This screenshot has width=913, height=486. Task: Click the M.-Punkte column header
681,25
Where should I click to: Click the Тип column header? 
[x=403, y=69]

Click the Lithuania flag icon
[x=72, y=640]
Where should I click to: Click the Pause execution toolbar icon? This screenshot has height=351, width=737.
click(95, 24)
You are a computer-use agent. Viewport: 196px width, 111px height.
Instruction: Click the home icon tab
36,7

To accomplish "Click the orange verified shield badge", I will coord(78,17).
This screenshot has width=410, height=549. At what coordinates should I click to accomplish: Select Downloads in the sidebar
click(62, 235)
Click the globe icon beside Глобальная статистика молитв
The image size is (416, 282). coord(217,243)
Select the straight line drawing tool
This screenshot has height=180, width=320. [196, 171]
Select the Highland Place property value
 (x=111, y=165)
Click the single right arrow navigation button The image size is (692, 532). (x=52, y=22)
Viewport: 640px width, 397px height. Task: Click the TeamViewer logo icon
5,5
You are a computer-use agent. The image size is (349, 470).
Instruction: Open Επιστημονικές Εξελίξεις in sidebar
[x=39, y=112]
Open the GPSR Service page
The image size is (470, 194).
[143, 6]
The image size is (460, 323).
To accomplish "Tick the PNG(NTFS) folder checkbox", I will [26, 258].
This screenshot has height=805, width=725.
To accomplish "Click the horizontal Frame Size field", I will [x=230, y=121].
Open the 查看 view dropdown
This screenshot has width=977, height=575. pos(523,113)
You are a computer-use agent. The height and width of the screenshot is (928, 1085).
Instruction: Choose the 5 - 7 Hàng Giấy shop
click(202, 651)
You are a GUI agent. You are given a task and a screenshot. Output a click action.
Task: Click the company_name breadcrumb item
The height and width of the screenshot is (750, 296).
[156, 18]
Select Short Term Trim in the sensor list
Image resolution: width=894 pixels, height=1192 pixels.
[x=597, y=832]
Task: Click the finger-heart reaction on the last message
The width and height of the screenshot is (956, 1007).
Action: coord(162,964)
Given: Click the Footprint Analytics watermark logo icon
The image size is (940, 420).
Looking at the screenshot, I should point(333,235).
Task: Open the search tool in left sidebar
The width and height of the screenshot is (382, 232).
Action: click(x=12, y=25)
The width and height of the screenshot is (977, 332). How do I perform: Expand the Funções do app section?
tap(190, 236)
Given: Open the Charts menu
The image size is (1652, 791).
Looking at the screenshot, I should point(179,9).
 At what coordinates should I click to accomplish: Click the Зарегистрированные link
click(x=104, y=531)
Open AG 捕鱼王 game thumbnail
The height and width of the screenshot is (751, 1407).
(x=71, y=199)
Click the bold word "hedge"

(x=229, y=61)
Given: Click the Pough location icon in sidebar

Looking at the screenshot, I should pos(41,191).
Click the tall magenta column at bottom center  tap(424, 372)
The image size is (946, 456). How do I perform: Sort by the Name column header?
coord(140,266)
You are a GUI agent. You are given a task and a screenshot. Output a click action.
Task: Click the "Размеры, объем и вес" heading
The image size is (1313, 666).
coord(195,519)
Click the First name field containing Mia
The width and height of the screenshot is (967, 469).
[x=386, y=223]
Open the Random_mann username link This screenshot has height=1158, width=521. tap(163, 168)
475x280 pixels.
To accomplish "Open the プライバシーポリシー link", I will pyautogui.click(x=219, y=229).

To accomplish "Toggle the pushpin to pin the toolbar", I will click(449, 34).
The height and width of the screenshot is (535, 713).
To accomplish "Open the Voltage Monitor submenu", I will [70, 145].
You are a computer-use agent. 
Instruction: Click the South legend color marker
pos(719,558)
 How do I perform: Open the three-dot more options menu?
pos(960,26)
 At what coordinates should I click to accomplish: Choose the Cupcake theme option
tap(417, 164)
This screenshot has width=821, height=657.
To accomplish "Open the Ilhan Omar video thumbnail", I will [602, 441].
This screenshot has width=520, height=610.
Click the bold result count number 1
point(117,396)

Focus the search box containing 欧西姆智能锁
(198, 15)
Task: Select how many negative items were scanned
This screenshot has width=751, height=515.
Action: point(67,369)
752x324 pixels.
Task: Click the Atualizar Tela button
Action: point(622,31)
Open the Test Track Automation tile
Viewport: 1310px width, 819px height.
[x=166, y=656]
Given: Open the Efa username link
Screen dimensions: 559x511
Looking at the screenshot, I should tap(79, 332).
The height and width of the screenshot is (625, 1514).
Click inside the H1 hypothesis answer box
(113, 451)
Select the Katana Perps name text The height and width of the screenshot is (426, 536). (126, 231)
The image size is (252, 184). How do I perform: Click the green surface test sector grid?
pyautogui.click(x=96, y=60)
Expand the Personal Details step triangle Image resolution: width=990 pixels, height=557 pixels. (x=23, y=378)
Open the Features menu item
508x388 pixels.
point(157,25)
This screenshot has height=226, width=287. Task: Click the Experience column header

• Instructions to follow
Go to the line in the material above that contains "Open the Random_mann" and copy exactly from there through the line that contains "Task: Select how", stopping after it.

• Worked solution
Open the Random_mann username link This screenshot has height=1158, width=521. tap(163, 168)
475x280 pixels.
To accomplish "Open the プライバシーポリシー link", I will pyautogui.click(x=219, y=229).

To accomplish "Toggle the pushpin to pin the toolbar", I will click(449, 34).
The height and width of the screenshot is (535, 713).
To accomplish "Open the Voltage Monitor submenu", I will [70, 145].
You are a computer-use agent. 
Instruction: Click the South legend color marker
pos(719,558)
 How do I perform: Open the three-dot more options menu?
pos(960,26)
 At what coordinates should I click to accomplish: Choose the Cupcake theme option
tap(417, 164)
This screenshot has width=821, height=657.
To accomplish "Open the Ilhan Omar video thumbnail", I will [602, 441].
This screenshot has width=520, height=610.
Click the bold result count number 1
point(117,396)

Focus the search box containing 欧西姆智能锁
(198, 15)
Task: Select how many negative items were scanned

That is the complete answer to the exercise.